I once did a home fellowship group that focused on the importance of understanding, and embracing, surrender.
Our current culture has saturated the meaning of the word surrender with negative connotations. Examples of what I mean are, “surrender” in battle, or ‘surrendering to a weakness”. These are negative in that they are not what we want to do. They carry shame.
Surrender does mean to cease resisting. But it is not always bad. When faced with overwhelming power, surrender is appropriate. Such is the case with God.
There are positive instances of ceasing to resist. They are different because the object being surrendered to is a good thing, not a carrier of shame. There is liberation tied to surrendering to the right things.
Here is a current example of the “right” type of surrendering. In a contemporary Christian song I heard on the radio yesterday I heard the phrase “I surrender to His kindness.”
Let me flesh that out a bit. We have to be willing to receive in order for an intended gift to be appropriated. God has gifts for all of us, both in-born and experiential. But receiving them is subject to our will, as He will not transgress our freedom of choice.
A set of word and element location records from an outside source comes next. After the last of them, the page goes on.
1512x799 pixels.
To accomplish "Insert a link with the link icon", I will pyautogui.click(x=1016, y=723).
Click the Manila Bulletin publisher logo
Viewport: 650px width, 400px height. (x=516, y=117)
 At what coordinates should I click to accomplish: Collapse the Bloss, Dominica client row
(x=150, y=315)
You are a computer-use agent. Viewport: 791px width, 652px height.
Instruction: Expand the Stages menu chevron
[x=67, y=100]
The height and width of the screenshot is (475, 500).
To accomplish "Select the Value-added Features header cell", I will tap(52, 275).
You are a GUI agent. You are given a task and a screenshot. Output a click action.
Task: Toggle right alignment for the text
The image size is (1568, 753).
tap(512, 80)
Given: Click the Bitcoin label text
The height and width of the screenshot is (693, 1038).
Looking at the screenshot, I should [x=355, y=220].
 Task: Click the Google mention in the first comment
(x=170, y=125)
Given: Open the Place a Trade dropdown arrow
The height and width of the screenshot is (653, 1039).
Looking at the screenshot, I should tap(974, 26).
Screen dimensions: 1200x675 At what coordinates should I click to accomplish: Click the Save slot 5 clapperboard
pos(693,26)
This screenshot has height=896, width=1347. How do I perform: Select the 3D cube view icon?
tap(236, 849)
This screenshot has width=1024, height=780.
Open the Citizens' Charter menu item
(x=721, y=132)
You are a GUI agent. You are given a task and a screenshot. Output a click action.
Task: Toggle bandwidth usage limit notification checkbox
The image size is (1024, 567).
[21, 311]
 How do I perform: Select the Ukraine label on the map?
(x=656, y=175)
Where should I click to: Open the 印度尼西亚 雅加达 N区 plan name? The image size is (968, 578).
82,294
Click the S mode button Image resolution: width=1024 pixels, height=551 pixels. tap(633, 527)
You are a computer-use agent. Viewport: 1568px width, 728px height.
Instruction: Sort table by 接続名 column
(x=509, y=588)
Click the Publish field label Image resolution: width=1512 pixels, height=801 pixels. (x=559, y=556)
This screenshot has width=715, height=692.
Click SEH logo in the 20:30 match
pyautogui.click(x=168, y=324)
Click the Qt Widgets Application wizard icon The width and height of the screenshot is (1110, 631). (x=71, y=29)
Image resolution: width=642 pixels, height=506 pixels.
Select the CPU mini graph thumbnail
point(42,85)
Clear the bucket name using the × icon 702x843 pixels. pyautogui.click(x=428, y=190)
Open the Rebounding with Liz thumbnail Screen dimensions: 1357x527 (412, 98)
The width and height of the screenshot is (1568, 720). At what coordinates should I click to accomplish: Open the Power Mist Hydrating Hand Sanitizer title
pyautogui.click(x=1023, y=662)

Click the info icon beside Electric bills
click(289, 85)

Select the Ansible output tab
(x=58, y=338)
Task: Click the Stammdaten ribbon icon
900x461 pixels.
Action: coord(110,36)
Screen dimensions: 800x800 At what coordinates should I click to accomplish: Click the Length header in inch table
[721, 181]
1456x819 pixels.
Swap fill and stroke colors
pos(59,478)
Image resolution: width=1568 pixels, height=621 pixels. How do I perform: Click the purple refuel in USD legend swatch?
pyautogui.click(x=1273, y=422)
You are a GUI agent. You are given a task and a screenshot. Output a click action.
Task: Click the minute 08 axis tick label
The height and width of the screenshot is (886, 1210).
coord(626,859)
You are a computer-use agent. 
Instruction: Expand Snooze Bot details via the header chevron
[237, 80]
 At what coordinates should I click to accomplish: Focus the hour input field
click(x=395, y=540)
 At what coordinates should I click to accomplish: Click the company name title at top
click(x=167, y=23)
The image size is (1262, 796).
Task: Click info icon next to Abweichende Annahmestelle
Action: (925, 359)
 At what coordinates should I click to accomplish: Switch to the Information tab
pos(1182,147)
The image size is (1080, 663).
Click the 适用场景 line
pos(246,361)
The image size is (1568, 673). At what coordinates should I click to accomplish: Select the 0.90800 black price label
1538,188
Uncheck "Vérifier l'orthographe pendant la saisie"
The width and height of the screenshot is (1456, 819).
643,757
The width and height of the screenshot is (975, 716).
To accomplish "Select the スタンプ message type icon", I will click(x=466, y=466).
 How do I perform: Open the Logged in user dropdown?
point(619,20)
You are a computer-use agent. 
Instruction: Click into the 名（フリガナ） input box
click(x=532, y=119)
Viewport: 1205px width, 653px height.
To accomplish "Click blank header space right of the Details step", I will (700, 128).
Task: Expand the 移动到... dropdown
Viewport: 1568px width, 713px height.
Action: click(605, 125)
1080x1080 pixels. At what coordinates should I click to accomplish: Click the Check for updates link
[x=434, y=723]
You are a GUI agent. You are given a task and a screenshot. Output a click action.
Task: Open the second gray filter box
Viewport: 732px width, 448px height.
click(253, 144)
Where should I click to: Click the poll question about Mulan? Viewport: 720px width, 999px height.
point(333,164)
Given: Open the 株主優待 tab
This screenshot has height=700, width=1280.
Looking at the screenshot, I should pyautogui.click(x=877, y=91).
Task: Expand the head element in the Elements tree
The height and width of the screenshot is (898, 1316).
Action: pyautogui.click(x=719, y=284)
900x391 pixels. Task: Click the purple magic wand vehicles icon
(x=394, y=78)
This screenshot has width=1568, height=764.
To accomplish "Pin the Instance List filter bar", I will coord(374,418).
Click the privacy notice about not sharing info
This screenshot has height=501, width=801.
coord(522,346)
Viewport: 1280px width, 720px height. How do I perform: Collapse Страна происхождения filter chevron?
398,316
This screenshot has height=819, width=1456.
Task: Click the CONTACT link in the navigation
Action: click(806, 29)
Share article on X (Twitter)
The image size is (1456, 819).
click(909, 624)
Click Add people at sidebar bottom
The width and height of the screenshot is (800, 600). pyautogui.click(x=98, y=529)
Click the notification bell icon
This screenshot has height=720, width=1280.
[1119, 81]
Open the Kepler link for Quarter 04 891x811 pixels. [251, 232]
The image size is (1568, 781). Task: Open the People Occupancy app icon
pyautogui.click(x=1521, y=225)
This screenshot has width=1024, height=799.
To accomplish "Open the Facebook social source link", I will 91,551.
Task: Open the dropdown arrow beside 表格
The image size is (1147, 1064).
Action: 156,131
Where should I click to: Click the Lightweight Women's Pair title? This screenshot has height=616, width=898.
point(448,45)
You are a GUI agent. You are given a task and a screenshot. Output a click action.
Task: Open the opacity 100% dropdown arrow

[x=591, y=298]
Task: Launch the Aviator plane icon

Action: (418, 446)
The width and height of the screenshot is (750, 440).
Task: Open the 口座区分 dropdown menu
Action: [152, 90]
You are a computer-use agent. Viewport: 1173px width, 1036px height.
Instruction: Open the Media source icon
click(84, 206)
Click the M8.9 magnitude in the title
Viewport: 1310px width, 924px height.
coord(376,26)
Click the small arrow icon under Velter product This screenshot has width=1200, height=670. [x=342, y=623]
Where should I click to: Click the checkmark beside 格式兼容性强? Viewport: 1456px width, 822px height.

Our old Adamic man is filled with pride. Many of us live out our lives based on being self-sufficient. It goes beyond the “I don’t need your help” mindset. Ever know anyone who just couldn’t accept a sincere compliment graciously?
In my work on operating the Spiritual Gifts, there is a section that describes of the prerequisite of being willing to receive. Instead of pride, which we all know the Lord rightly resists, surrender is the attitude of humility. It is saying I know you want the best for me, and anything you have to give me that will help me to fulfill your will, I accept with grace.
Notice the attitude of submission in the statement above. Submission is the positive by-product of surrender. At least it is positive when the object of the “ceasing to resist” is worthy.
Much of the same could be said of the real meaning of the word submission. But don’t get me started.